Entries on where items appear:
§

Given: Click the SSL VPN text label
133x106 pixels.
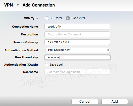Looking at the screenshot, I should (x=56, y=18).
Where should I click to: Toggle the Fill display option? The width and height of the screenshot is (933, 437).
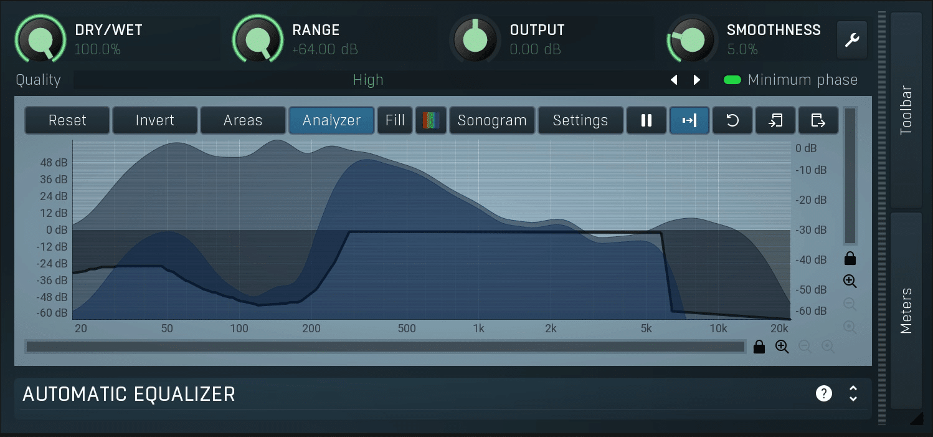[395, 120]
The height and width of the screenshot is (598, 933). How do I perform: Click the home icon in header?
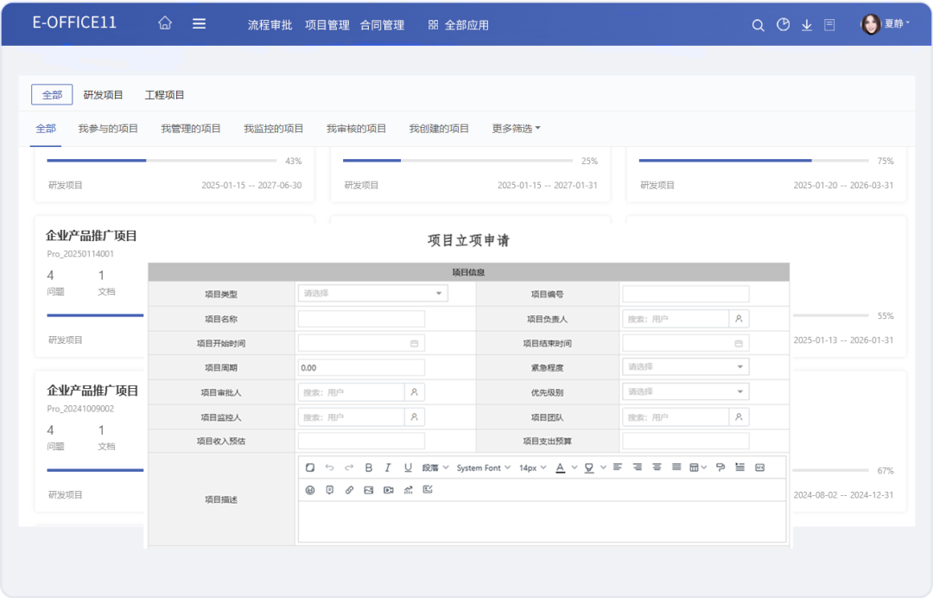[x=165, y=24]
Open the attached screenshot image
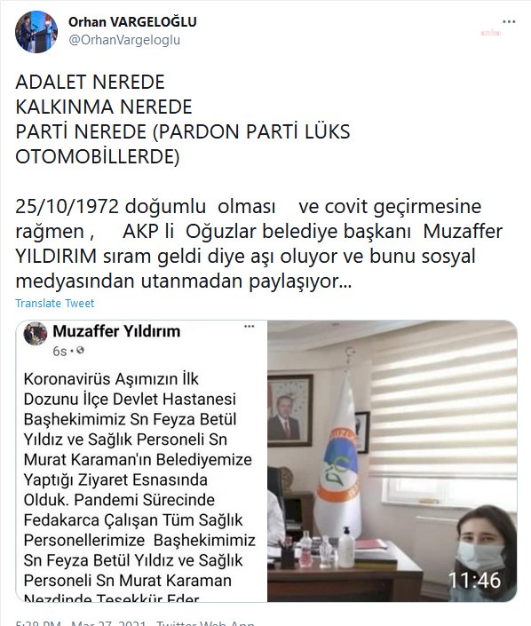The height and width of the screenshot is (626, 531). [266, 461]
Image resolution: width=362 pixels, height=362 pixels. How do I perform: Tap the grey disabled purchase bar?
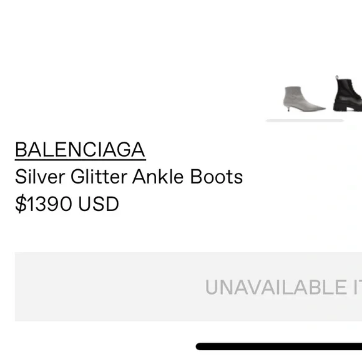tap(188, 286)
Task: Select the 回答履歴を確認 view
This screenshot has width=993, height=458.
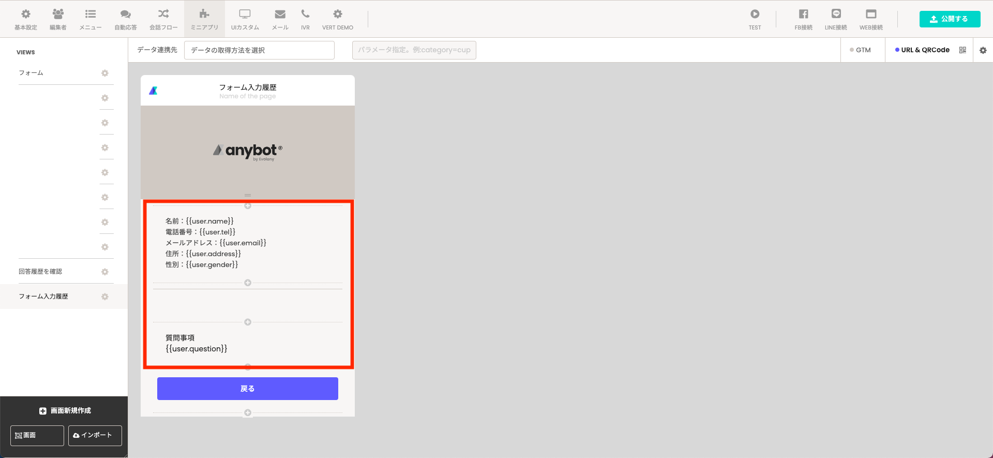Action: point(40,272)
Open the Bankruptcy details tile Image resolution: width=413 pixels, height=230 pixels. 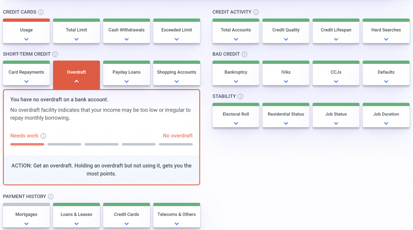coord(236,75)
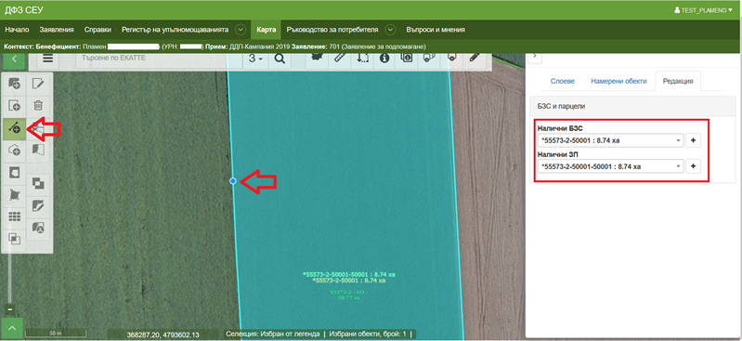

§

TASK:
Please copy out word for word the stretch of items from the line containing "The height and width of the screenshot is (598, 933)." through the line containing "The height and width of the screenshot is (626, 531).". Leave the pictures out.

ANSWER IN FULL:
The height and width of the screenshot is (598, 933). How do I perform: Click the home icon in header?
[x=165, y=24]
Open the attached screenshot image
The height and width of the screenshot is (626, 531). [266, 461]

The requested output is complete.